— Task requirements —
Restate verbatim the span of lines below between the line with "[Zur Startseite gehen] (235, 28)" and the line with "Über Uns (149, 2219)", including those two lines, and only that span.

— Data —
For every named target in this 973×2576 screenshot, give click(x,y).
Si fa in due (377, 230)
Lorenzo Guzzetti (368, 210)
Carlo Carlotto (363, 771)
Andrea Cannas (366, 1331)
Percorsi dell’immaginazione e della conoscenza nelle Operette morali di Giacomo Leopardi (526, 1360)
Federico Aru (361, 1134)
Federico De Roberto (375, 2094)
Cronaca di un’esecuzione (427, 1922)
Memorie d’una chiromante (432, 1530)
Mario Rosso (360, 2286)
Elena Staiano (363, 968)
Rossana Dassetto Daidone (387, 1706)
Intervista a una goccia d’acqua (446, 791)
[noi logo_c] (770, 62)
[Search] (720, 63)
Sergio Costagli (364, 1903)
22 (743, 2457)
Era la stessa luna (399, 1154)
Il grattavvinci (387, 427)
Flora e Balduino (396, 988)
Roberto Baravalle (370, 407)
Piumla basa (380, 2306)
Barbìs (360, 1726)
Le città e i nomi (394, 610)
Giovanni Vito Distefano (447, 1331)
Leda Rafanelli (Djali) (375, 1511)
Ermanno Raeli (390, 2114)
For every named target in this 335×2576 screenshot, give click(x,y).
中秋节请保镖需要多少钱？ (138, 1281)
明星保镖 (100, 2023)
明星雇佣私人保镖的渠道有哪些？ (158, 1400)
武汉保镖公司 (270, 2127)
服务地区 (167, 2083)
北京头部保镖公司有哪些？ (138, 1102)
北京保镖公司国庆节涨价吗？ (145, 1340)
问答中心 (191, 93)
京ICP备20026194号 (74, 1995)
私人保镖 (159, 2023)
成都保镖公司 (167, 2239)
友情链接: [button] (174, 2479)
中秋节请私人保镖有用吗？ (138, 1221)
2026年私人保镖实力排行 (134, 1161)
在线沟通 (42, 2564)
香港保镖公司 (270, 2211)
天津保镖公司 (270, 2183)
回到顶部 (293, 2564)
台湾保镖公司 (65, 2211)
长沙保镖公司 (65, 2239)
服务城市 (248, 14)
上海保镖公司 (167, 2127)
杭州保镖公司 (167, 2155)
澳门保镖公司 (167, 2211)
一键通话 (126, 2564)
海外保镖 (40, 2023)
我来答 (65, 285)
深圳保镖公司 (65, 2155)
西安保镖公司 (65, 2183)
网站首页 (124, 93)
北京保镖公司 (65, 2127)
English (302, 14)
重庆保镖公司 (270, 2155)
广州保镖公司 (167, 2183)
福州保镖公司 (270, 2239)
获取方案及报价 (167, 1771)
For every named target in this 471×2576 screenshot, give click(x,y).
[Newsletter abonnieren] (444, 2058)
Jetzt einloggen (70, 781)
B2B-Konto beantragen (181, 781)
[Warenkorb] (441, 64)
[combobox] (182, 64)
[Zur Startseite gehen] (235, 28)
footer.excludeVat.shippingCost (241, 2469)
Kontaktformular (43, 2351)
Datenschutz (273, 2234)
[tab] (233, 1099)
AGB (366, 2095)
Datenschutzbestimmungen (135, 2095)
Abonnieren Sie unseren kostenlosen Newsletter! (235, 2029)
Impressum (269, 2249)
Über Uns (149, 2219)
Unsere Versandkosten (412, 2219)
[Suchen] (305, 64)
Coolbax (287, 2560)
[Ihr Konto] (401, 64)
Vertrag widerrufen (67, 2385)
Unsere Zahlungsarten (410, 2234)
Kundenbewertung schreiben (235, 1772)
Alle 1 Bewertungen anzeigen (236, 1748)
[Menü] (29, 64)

— Answer box —
[Zur Startseite gehen] (235, 28)
footer.excludeVat.shippingCost (241, 2469)
Kontaktformular (43, 2351)
Datenschutz (273, 2234)
[tab] (233, 1099)
AGB (366, 2095)
Datenschutzbestimmungen (135, 2095)
Abonnieren Sie unseren kostenlosen Newsletter! (235, 2029)
Impressum (269, 2249)
Über Uns (149, 2219)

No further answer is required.